◆ EXERCISE: Repeat each line of the data exactly as written.

-------- INFORMATION

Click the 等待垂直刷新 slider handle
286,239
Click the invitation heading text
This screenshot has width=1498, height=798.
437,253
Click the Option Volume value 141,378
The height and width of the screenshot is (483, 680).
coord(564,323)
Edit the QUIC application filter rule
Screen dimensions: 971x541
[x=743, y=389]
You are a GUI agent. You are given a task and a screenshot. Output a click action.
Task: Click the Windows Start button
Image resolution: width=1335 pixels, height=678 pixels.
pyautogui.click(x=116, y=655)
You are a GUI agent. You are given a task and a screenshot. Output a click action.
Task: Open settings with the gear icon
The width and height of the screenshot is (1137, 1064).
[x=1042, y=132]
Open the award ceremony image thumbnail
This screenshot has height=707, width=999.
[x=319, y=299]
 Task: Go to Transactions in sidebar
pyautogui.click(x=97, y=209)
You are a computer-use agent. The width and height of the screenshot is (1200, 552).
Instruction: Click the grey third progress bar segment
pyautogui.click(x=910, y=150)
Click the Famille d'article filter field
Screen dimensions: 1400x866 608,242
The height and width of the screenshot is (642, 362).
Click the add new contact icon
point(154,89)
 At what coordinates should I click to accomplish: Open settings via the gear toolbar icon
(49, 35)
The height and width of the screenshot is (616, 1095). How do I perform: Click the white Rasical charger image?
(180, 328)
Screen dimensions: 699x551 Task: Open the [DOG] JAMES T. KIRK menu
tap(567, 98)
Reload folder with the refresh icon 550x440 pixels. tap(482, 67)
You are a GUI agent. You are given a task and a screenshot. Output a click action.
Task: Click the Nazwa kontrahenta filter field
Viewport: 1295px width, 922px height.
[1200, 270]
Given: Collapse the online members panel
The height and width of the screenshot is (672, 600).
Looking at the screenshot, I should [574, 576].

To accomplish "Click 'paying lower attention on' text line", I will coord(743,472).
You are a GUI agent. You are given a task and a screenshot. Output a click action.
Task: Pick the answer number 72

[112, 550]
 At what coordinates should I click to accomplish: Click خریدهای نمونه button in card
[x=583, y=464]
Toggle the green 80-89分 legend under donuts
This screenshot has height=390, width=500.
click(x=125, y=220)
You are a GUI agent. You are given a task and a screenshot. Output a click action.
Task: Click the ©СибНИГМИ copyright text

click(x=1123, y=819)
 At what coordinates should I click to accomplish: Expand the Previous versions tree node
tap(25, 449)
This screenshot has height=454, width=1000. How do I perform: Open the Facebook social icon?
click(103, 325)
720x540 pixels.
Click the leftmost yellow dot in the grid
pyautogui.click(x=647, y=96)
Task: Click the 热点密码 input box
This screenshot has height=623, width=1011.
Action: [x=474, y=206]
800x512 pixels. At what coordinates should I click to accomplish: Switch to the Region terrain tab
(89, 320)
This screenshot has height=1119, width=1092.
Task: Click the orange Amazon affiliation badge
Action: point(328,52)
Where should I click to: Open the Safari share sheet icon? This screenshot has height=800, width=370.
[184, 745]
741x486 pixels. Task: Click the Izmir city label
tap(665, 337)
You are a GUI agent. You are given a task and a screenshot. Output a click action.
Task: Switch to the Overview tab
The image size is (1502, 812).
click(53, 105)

----------------

◆ RESULT FOR THIS TASK:
Click the 等待垂直刷新 slider handle
286,239
Click the invitation heading text
This screenshot has width=1498, height=798.
437,253
Click the Option Volume value 141,378
The height and width of the screenshot is (483, 680).
coord(564,323)
Edit the QUIC application filter rule
Screen dimensions: 971x541
[x=743, y=389]
You are a GUI agent. You are given a task and a screenshot. Output a click action.
Task: Click the Windows Start button
Image resolution: width=1335 pixels, height=678 pixels.
pyautogui.click(x=116, y=655)
You are a GUI agent. You are given a task and a screenshot. Output a click action.
Task: Open settings with the gear icon
The width and height of the screenshot is (1137, 1064).
[x=1042, y=132]
Open the award ceremony image thumbnail
This screenshot has height=707, width=999.
[x=319, y=299]
 Task: Go to Transactions in sidebar
pyautogui.click(x=97, y=209)
You are a computer-use agent. The width and height of the screenshot is (1200, 552).
Instruction: Click the grey third progress bar segment
pyautogui.click(x=910, y=150)
Click the Famille d'article filter field
Screen dimensions: 1400x866 608,242
The height and width of the screenshot is (642, 362).
Click the add new contact icon
point(154,89)
 At what coordinates should I click to accomplish: Open settings via the gear toolbar icon
(49, 35)
The height and width of the screenshot is (616, 1095). How do I perform: Click the white Rasical charger image?
(180, 328)
Screen dimensions: 699x551 Task: Open the [DOG] JAMES T. KIRK menu
tap(567, 98)
Reload folder with the refresh icon 550x440 pixels. tap(482, 67)
You are a GUI agent. You are given a task and a screenshot. Output a click action.
Task: Click the Nazwa kontrahenta filter field
Viewport: 1295px width, 922px height.
[1200, 270]
Given: Collapse the online members panel
The height and width of the screenshot is (672, 600).
Looking at the screenshot, I should [574, 576].

To accomplish "Click 'paying lower attention on' text line", I will coord(743,472).
You are a GUI agent. You are given a task and a screenshot. Output a click action.
Task: Pick the answer number 72

[112, 550]
 At what coordinates should I click to accomplish: Click خریدهای نمونه button in card
[x=583, y=464]
Toggle the green 80-89分 legend under donuts
This screenshot has height=390, width=500.
click(x=125, y=220)
You are a GUI agent. You are given a task and a screenshot. Output a click action.
Task: Click the ©СибНИГМИ copyright text

click(x=1123, y=819)
 At what coordinates should I click to accomplish: Expand the Previous versions tree node
tap(25, 449)
This screenshot has height=454, width=1000. How do I perform: Open the Facebook social icon?
click(103, 325)
720x540 pixels.
Click the leftmost yellow dot in the grid
pyautogui.click(x=647, y=96)
Task: Click the 热点密码 input box
This screenshot has height=623, width=1011.
Action: [x=474, y=206]
800x512 pixels. At what coordinates should I click to accomplish: Switch to the Region terrain tab
(89, 320)
This screenshot has height=1119, width=1092.
Task: Click the orange Amazon affiliation badge
Action: point(328,52)
Where should I click to: Open the Safari share sheet icon? This screenshot has height=800, width=370.
[184, 745]
741x486 pixels. Task: Click the Izmir city label
tap(665, 337)
You are a GUI agent. You are given a task and a screenshot. Output a click action.
Task: Switch to the Overview tab
The image size is (1502, 812).
click(53, 105)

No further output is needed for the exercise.